Wednesday, November 3, 2010

They Had a Reservation

  My father was a construction worker until 1976, when he was hurt working in a major construction project. Before then he had a whole oral library of history to share with everyone. I can only recall a few of the stories, but I am willing to share what I remember.
  There was a story he used to tell about a car pool trip that if it happened a few years before 1960 or after ‘911’ it would have got him killed along with everyone else in it the car. It was Friday night and my dad was driving home from a jobsite.
  In the car were four other workers, their names escape me, if I even knew them in the first place. They needed to take a ferry home. Today, a bridge stands at the site call Vernita Bridge, but back then the only way to get across the Columbia River was a trip across the ferry.

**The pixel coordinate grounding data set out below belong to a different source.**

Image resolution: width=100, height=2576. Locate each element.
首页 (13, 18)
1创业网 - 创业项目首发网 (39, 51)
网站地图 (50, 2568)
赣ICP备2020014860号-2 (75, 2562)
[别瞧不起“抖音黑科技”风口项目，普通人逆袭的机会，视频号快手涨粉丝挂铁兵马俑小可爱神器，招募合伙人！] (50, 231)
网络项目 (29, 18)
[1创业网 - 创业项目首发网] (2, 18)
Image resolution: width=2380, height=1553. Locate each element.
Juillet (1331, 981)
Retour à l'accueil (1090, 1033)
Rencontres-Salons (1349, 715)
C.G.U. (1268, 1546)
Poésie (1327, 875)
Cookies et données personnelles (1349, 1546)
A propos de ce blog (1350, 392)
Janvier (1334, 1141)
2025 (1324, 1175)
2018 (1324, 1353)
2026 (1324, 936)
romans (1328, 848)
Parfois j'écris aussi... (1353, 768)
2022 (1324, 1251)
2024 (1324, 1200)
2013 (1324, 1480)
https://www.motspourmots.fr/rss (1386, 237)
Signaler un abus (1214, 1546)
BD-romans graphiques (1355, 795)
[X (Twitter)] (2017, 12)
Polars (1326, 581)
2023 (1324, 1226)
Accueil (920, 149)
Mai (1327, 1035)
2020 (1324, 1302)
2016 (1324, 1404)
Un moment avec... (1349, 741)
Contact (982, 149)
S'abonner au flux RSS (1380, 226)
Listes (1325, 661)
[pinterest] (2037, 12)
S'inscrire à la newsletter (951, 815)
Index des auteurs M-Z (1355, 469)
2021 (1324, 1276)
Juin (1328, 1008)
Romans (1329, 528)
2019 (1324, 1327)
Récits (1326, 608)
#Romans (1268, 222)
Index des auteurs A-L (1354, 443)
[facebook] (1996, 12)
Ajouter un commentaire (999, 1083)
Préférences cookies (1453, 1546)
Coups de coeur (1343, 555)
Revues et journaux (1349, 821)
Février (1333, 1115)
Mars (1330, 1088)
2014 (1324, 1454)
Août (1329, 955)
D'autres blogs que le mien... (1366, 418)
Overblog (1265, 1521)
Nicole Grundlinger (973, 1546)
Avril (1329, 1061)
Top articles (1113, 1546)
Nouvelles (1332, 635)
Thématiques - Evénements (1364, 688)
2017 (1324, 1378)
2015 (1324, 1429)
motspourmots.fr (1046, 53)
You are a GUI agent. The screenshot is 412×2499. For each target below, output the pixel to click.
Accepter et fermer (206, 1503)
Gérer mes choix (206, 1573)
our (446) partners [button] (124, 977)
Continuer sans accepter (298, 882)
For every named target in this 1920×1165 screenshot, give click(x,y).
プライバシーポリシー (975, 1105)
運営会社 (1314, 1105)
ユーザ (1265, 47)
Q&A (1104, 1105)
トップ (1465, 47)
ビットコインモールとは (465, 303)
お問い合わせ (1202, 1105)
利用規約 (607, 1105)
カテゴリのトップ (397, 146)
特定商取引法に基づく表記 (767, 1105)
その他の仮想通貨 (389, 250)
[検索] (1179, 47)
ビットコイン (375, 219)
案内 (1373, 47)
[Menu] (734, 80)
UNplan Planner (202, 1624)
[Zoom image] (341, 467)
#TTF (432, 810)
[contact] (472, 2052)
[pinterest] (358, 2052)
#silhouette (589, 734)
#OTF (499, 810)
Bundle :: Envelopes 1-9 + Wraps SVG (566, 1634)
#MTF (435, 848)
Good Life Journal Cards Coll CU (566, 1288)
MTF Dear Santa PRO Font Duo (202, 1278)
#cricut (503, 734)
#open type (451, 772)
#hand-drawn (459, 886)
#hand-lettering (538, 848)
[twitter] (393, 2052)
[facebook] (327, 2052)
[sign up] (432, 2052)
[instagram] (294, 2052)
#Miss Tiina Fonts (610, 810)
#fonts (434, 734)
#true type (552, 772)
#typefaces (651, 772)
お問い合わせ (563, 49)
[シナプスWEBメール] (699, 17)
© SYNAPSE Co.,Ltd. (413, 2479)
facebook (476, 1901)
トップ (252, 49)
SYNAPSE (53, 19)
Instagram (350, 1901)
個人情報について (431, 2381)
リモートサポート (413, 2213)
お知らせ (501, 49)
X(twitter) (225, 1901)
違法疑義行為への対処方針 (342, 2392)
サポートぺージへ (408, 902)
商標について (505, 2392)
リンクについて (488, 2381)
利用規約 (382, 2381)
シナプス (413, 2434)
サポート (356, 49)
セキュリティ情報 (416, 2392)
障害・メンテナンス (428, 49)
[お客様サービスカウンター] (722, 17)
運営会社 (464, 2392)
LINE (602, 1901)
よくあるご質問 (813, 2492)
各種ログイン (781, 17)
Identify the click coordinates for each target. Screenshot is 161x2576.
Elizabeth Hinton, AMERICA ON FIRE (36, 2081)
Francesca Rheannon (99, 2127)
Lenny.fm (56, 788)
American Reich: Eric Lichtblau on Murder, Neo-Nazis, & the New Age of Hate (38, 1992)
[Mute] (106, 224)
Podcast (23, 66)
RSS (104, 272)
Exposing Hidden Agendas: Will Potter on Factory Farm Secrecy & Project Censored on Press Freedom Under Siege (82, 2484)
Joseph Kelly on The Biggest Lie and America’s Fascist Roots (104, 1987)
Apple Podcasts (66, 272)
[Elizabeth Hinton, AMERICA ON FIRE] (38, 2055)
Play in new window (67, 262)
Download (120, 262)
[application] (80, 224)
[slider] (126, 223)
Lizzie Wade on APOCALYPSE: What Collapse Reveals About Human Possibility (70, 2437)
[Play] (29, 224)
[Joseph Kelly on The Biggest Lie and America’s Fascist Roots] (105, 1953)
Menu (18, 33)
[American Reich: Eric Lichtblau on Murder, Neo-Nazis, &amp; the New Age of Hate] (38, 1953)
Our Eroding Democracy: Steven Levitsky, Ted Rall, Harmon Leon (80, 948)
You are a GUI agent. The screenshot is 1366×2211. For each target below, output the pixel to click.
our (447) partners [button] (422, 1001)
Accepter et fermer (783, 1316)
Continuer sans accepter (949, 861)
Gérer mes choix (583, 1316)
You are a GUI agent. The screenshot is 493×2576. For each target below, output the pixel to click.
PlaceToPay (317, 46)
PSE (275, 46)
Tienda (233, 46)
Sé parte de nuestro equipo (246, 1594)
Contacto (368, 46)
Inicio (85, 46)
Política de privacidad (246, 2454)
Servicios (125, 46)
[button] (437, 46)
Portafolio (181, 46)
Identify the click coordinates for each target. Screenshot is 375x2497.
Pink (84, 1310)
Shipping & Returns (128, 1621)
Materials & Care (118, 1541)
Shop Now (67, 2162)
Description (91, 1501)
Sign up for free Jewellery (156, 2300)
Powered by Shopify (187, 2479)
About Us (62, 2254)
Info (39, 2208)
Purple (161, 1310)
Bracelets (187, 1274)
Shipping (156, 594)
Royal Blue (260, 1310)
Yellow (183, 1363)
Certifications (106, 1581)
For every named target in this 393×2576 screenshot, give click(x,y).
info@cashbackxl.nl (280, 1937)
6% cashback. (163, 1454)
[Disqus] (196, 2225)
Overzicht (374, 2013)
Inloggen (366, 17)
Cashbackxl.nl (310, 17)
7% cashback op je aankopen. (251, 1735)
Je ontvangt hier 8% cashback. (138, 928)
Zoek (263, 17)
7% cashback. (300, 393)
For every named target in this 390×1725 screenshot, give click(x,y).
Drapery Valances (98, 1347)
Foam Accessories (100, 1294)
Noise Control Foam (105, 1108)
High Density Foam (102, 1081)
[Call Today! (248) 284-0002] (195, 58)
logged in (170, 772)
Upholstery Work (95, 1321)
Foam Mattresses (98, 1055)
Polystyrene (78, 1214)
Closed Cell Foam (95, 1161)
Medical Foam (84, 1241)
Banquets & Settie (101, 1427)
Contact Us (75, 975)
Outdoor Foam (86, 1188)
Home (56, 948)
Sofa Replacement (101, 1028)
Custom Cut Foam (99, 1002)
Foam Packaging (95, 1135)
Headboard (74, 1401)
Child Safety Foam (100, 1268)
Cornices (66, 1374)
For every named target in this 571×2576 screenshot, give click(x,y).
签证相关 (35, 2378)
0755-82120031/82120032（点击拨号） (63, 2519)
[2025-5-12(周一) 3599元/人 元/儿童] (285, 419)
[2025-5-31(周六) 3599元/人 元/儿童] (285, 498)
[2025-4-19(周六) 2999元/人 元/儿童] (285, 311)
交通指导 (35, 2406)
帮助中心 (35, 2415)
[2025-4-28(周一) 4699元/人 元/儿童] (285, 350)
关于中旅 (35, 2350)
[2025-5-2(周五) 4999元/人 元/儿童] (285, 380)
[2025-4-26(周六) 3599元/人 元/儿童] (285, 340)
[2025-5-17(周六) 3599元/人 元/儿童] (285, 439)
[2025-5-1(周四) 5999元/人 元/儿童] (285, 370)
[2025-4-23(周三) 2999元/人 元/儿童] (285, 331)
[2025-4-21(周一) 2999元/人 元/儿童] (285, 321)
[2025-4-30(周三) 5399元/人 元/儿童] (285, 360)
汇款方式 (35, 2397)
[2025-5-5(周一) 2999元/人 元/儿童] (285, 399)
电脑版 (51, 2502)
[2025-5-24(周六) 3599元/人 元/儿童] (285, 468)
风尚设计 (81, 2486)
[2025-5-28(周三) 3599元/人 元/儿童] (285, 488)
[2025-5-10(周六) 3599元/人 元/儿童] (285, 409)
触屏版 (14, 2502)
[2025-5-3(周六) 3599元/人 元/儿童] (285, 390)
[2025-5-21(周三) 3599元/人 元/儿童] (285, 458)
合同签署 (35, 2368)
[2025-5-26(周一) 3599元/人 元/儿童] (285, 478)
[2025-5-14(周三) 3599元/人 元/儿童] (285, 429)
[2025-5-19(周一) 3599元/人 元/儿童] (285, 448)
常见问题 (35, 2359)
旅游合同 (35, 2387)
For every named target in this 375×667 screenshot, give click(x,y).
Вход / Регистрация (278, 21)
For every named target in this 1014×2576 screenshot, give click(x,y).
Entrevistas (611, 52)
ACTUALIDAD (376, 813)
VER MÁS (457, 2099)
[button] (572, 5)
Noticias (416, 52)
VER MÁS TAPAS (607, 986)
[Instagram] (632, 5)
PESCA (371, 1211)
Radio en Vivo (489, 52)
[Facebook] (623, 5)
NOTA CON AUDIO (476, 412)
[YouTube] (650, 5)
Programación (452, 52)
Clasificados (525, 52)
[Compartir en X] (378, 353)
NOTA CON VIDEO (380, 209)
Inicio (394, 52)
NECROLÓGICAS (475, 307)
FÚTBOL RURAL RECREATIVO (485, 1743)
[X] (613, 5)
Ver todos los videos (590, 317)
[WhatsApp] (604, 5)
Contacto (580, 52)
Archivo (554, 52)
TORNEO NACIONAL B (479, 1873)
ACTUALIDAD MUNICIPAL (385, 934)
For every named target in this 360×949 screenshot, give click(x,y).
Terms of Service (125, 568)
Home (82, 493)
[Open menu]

  When they turned the corner to the ferry they noticed a long line of travelers waiting to get on to the ferry. It wasn't long before dad found out that the ferry was broke down and no one had a clue when it would be repaired.
  That’s when someone in the backseat of the car made a suggestion.
  "Why don't we go across the back side of Hanford?"
  Everyone paused for a few seconds to think about it.
  "Well, that sounds like a good idea," said another voice from the backseat.
  Dad at this point always stopped to point out it might have been the same guy that suggested it in the first place. But it really didn’t matter a few minutes in that line of angered commuters and my dad was ready turn that car around and head for the old side road across Hanford nuclear reservation.
  They ignored the signs that read, "Trespassers will be shot"
  The road was your basic dirt path. The weeds over grew it years before do the lack of use. Dad applied an ample amount of gas and the car hit 50 plus miles an hour. Plums of dust and dirt kicked up into the air as they sped down the dirt road. All was well, until they had travel about ten miles. When an airplane flew a crossed my dad’s path; he slid to a stop and the men jumped out of the car. They watched the plane bank back, but this time it landed on the road way.
  Two men jumped out and produced weapons.
  "Why are you here?" ordered a man with a gun.
  "We just want to go home," someone said, probably the same guy that suggested that route.
  They waited there for an hour as the pilot called in their names and waited for orders.
  As I said before if this would have been in the 40's the gun emplacements would have blew that car into pieces. They built parts of the bomb that was dropped on Japan out there. If it would have been after '911' they would have found themselves in Cuba with a new black hoodie.
  Lucky it was the 60's and my dad and his friends didn’t look like hippy protestors. The armed man came back to the car and told them that their only option was to head off the Hanford area as quickly as possible. If they stopped they wouldn't see daylight for months.
  "What if we get a flat tire?" asked the familiar voice in the back seat.
  "Just keep driving or you will be seeing me again," he answered them handing them their IDs and pointing to the closes exit. However, that was the direction they wanted to go in the first place.
  That old car of my dad hit at least eighty on that little dirt road and they never saw the armed men, the plane or anyone else. But they all got the feeling that they were still being watched. When they made it home they found out the ferry started working again a few minutes after they had headed for the dirt road and destiny. If only they had waited in line like everyone else they would have saved them the trouble on the reservation, the long trip home around Hanford and the FBI file that had been started on them.
  Then again if they had waited in that line, he wouldn’t have had that cool story to tell.